======== Supplied records

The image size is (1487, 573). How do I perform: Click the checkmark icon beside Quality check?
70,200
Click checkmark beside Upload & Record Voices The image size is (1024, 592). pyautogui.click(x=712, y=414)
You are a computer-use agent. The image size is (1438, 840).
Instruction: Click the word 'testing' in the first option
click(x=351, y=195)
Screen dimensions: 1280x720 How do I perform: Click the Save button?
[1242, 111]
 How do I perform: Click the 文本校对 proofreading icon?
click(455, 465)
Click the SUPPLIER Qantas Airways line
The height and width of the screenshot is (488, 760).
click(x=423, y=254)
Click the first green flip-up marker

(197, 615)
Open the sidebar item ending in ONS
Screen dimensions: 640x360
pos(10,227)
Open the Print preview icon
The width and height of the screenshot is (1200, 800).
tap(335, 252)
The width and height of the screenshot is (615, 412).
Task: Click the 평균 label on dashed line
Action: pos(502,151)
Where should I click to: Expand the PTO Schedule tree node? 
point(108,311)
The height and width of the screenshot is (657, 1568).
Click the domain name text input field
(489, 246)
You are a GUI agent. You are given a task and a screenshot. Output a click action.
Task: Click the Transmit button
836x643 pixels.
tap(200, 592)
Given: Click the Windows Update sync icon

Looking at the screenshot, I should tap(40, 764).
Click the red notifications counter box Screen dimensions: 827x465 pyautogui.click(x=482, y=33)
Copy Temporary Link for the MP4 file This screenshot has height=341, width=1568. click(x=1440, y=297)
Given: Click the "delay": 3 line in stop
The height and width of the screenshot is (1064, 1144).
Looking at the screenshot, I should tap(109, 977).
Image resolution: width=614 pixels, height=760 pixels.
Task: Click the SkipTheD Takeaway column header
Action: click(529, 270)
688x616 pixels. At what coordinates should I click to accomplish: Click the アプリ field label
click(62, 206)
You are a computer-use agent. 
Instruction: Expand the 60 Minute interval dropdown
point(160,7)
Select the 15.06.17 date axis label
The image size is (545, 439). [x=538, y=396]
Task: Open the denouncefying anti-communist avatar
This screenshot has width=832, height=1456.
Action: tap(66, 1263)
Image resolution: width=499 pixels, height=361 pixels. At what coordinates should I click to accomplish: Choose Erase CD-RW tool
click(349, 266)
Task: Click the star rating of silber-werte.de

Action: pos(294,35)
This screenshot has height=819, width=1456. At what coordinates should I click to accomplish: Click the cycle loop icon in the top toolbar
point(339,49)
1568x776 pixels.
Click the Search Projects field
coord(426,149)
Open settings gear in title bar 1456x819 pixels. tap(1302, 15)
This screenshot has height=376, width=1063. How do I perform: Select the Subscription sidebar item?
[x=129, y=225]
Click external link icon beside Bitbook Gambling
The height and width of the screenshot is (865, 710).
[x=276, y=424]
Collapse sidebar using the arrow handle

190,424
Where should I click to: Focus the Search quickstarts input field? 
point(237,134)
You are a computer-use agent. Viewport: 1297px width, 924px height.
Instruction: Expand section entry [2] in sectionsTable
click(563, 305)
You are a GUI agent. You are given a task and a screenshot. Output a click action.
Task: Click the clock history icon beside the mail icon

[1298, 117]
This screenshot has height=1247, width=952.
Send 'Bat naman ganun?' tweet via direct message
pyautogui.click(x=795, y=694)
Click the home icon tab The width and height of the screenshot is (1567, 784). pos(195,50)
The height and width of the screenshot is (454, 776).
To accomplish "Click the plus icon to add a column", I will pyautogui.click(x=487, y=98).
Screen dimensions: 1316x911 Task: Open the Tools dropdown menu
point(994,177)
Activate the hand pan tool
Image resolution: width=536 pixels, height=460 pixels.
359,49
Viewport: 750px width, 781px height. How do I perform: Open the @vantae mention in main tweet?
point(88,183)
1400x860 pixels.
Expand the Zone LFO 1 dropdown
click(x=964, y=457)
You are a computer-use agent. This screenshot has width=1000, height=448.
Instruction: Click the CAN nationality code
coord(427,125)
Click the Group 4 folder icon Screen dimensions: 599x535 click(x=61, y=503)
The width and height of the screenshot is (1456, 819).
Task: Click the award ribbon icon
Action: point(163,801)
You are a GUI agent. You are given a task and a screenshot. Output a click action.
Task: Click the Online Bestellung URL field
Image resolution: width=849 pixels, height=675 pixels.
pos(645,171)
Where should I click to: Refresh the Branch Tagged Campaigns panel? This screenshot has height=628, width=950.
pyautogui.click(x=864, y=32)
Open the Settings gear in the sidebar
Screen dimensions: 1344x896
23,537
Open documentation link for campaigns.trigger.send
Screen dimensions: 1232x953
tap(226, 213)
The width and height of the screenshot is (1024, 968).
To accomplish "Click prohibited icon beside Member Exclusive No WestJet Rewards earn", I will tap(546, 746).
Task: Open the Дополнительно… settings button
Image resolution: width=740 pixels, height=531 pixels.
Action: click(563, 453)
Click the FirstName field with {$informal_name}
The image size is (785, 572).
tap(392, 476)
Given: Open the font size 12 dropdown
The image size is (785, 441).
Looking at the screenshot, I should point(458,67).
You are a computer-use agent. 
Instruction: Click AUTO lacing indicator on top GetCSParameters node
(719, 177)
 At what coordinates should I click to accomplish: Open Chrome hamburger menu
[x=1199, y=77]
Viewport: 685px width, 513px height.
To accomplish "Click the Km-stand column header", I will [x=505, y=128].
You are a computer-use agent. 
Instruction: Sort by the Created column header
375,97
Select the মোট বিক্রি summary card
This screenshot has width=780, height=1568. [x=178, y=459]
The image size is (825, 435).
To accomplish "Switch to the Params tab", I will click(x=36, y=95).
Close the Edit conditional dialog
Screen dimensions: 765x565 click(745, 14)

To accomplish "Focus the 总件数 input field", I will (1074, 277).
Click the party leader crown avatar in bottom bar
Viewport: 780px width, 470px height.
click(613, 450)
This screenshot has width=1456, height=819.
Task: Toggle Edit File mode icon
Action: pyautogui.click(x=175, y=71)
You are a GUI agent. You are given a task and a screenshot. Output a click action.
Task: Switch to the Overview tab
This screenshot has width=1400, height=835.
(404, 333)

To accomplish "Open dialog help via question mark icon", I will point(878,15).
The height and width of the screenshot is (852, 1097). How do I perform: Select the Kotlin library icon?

================

**Exercise directions**
Format each line of the material above as an item in a numbered list, and omit any blank lines.

**The solution**
1. The image size is (1487, 573). How do I perform: Click the checkmark icon beside Quality check?
2. 70,200
3. Click checkmark beside Upload & Record Voices The image size is (1024, 592). pyautogui.click(x=712, y=414)
4. You are a computer-use agent. The image size is (1438, 840).
5. Instruction: Click the word 'testing' in the first option
6. click(x=351, y=195)
7. Screen dimensions: 1280x720 How do I perform: Click the Save button?
8. [1242, 111]
9.  How do I perform: Click the 文本校对 proofreading icon?
10. click(455, 465)
11. Click the SUPPLIER Qantas Airways line
12. The height and width of the screenshot is (488, 760).
13. click(x=423, y=254)
14. Click the first green flip-up marker
15. (197, 615)
16. Open the sidebar item ending in ONS
17. Screen dimensions: 640x360
18. pos(10,227)
19. Open the Print preview icon
20. The width and height of the screenshot is (1200, 800).
21. tap(335, 252)
22. The width and height of the screenshot is (615, 412).
23. Task: Click the 평균 label on dashed line
24. Action: pos(502,151)
25. Where should I click to: Expand the PTO Schedule tree node? 
26. point(108,311)
27. The height and width of the screenshot is (657, 1568).
28. Click the domain name text input field
29. (489, 246)
30. You are a GUI agent. You are given a task and a screenshot. Output a click action.
31. Task: Click the Transmit button
32. 836x643 pixels.
33. tap(200, 592)
34. Given: Click the Windows Update sync icon
35. Looking at the screenshot, I should tap(40, 764).
36. Click the red notifications counter box Screen dimensions: 827x465 pyautogui.click(x=482, y=33)
37. Copy Temporary Link for the MP4 file This screenshot has height=341, width=1568. click(x=1440, y=297)
38. Given: Click the "delay": 3 line in stop
39. The height and width of the screenshot is (1064, 1144).
40. Looking at the screenshot, I should tap(109, 977).
41. Image resolution: width=614 pixels, height=760 pixels.
42. Task: Click the SkipTheD Takeaway column header
43. Action: click(529, 270)
44. 688x616 pixels. At what coordinates should I click to accomplish: Click the アプリ field label
45. click(62, 206)
46. You are a computer-use agent. 
47. Instruction: Expand the 60 Minute interval dropdown
48. point(160,7)
49. Select the 15.06.17 date axis label
50. The image size is (545, 439). [x=538, y=396]
51. Task: Open the denouncefying anti-communist avatar
52. This screenshot has width=832, height=1456.
53. Action: tap(66, 1263)
54. Image resolution: width=499 pixels, height=361 pixels. At what coordinates should I click to accomplish: Choose Erase CD-RW tool
55. click(349, 266)
56. Task: Click the star rating of silber-werte.de
57. Action: pos(294,35)
58. This screenshot has height=819, width=1456. At what coordinates should I click to accomplish: Click the cycle loop icon in the top toolbar
59. point(339,49)
60. 1568x776 pixels.
61. Click the Search Projects field
62. coord(426,149)
63. Open settings gear in title bar 1456x819 pixels. tap(1302, 15)
64. This screenshot has height=376, width=1063. How do I perform: Select the Subscription sidebar item?
65. [x=129, y=225]
66. Click external link icon beside Bitbook Gambling
67. The height and width of the screenshot is (865, 710).
68. [x=276, y=424]
69. Collapse sidebar using the arrow handle
70. 190,424
71. Where should I click to: Focus the Search quickstarts input field? 
72. point(237,134)
73. You are a computer-use agent. Viewport: 1297px width, 924px height.
74. Instruction: Expand section entry [2] in sectionsTable
75. click(563, 305)
76. You are a GUI agent. You are given a task and a screenshot. Output a click action.
77. Task: Click the clock history icon beside the mail icon
78. [1298, 117]
79. This screenshot has height=1247, width=952.
80. Send 'Bat naman ganun?' tweet via direct message
81. pyautogui.click(x=795, y=694)
82. Click the home icon tab The width and height of the screenshot is (1567, 784). pos(195,50)
83. The height and width of the screenshot is (454, 776).
84. To accomplish "Click the plus icon to add a column", I will pyautogui.click(x=487, y=98).
85. Screen dimensions: 1316x911 Task: Open the Tools dropdown menu
86. point(994,177)
87. Activate the hand pan tool
88. Image resolution: width=536 pixels, height=460 pixels.
89. 359,49
90. Viewport: 750px width, 781px height. How do I perform: Open the @vantae mention in main tweet?
91. point(88,183)
92. 1400x860 pixels.
93. Expand the Zone LFO 1 dropdown
94. click(x=964, y=457)
95. You are a computer-use agent. This screenshot has width=1000, height=448.
96. Instruction: Click the CAN nationality code
97. coord(427,125)
98. Click the Group 4 folder icon Screen dimensions: 599x535 click(x=61, y=503)
99. The width and height of the screenshot is (1456, 819).
100. Task: Click the award ribbon icon
101. Action: point(163,801)
102. You are a GUI agent. You are given a task and a screenshot. Output a click action.
103. Task: Click the Online Bestellung URL field
104. Image resolution: width=849 pixels, height=675 pixels.
105. pos(645,171)
106. Where should I click to: Refresh the Branch Tagged Campaigns panel? This screenshot has height=628, width=950.
107. pyautogui.click(x=864, y=32)
108. Open the Settings gear in the sidebar
109. Screen dimensions: 1344x896
110. 23,537
111. Open documentation link for campaigns.trigger.send
112. Screen dimensions: 1232x953
113. tap(226, 213)
114. The width and height of the screenshot is (1024, 968).
115. To accomplish "Click prohibited icon beside Member Exclusive No WestJet Rewards earn", I will tap(546, 746).
116. Task: Open the Дополнительно… settings button
117. Image resolution: width=740 pixels, height=531 pixels.
118. Action: click(563, 453)
119. Click the FirstName field with {$informal_name}
120. The image size is (785, 572).
121. tap(392, 476)
122. Given: Open the font size 12 dropdown
123. The image size is (785, 441).
124. Looking at the screenshot, I should point(458,67).
125. You are a computer-use agent. 
126. Instruction: Click AUTO lacing indicator on top GetCSParameters node
127. (719, 177)
128.  At what coordinates should I click to accomplish: Open Chrome hamburger menu
129. [x=1199, y=77]
130. Viewport: 685px width, 513px height.
131. To accomplish "Click the Km-stand column header", I will [x=505, y=128].
132. You are a computer-use agent. 
133. Instruction: Sort by the Created column header
134. 375,97
135. Select the মোট বিক্রি summary card
136. This screenshot has width=780, height=1568. [x=178, y=459]
137. The image size is (825, 435).
138. To accomplish "Switch to the Params tab", I will click(x=36, y=95).
139. Close the Edit conditional dialog
140. Screen dimensions: 765x565 click(745, 14)
141. To accomplish "Focus the 总件数 input field", I will (1074, 277).
142. Click the party leader crown avatar in bottom bar
143. Viewport: 780px width, 470px height.
144. click(613, 450)
145. This screenshot has width=1456, height=819.
146. Task: Toggle Edit File mode icon
147. Action: pyautogui.click(x=175, y=71)
148. You are a GUI agent. You are given a task and a screenshot. Output a click action.
149. Task: Switch to the Overview tab
150. This screenshot has width=1400, height=835.
151. (404, 333)
152. To accomplish "Open dialog help via question mark icon", I will point(878,15).
153. The height and width of the screenshot is (852, 1097). How do I perform: Select the Kotlin library icon?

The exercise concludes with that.